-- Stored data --
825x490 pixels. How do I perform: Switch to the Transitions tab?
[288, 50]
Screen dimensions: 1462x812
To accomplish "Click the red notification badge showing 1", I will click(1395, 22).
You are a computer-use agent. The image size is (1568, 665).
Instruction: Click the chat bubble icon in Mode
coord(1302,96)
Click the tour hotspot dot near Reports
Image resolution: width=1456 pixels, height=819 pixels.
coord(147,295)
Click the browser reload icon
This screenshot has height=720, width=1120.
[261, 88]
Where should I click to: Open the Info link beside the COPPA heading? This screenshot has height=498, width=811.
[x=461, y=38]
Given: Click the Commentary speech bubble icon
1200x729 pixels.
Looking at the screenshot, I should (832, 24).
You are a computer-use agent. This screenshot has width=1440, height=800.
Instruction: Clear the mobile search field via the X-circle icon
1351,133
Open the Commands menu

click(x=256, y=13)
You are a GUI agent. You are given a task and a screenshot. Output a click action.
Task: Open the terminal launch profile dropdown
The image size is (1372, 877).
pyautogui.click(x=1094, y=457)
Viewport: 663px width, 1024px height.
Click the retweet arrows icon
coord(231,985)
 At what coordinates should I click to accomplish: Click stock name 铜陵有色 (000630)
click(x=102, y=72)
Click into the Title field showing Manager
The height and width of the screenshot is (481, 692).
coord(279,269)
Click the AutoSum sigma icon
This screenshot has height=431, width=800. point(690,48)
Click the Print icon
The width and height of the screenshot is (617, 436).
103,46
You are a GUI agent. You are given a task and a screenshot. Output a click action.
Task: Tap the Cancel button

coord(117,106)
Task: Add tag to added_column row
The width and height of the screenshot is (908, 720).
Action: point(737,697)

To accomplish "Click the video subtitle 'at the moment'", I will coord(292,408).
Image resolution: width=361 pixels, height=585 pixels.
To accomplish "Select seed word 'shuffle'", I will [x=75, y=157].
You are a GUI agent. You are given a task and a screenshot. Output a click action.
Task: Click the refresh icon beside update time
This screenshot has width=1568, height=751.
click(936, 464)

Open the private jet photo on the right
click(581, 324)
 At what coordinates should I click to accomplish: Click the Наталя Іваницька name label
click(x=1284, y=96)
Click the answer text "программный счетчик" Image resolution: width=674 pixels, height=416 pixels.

-- Problem to solve --
What is the number of lines in the records that contain "will"? Answer with it alone.

-- Task response --
3